Another limitation regarding the retrospective nature of this study is that only a few patients had fully cardiologic standardized evaluations that were sufficient to fulfill the inclusion criteria; for that reason, only a few were included. This is also why creating a control group and an analysis of larger ECG tracings (i.e., 24-h Holter monitorization) were not possible, as healthy patients usually do not undergo a complete cardiologic standardized evaluation.
Another limitation is that the electrocardiographic tracings were reviewed by one examiner, leading to a lack of inter-observer analysis. The lack of statistics for the echocardiographic exams is also a limitation.
Due to the fact that this study focused on more specific analysis, some standard ECG parameters were not statistically evaluated, such as the mean electrical axes of P wave, the ST segment amplitude, the T wave duration and mean electrical axes of the QRS complex.

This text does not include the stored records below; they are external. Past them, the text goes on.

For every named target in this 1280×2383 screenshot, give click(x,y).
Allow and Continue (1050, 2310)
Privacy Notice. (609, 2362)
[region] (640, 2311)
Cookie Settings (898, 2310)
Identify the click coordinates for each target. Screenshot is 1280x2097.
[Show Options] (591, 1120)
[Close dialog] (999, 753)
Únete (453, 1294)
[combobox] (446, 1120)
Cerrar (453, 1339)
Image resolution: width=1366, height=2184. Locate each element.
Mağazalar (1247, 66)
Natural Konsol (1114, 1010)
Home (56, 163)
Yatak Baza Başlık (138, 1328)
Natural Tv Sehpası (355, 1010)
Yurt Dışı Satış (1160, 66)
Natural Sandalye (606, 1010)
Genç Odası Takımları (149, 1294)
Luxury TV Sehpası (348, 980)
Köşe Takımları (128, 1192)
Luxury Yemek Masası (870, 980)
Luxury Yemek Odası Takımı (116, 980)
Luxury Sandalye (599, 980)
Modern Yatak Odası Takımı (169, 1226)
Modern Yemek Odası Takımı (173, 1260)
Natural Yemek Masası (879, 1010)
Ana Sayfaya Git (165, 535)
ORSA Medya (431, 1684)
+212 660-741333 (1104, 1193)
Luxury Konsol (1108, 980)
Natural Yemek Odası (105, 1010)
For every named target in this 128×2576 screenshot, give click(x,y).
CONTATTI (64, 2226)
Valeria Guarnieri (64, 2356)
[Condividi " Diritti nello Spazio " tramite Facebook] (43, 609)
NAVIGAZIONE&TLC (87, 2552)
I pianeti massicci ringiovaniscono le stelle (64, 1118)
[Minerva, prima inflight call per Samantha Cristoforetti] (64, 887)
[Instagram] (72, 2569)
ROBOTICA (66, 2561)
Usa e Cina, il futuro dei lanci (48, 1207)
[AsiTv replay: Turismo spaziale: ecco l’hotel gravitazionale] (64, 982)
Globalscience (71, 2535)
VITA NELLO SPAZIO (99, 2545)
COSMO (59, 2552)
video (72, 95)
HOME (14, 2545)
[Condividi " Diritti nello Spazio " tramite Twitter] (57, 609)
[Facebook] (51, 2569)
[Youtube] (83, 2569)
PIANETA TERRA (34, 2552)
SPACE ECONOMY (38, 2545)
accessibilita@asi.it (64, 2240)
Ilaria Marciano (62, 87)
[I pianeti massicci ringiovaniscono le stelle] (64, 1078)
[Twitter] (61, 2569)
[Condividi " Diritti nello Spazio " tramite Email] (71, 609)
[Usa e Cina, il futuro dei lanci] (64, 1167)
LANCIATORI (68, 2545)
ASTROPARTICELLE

Lastly, regarding stage B2 patients, it is possible to observe a wide range of phenotypes, ranging from dogs with signs of cardiac remodeling to dogs about to present congestive heart failure (the latter are patients evolving to stage C). The different sizes of cardiac chambers, as well as the different hemodynamic statuses, make B2 patients a group where electrophysiological changes may manifest in different ways as the disease progresses. Therefore, to precisely determine when alterations begin, further studies are needed to subclassify the B2 group and correlate electrophysiological changes to the severity of the disease.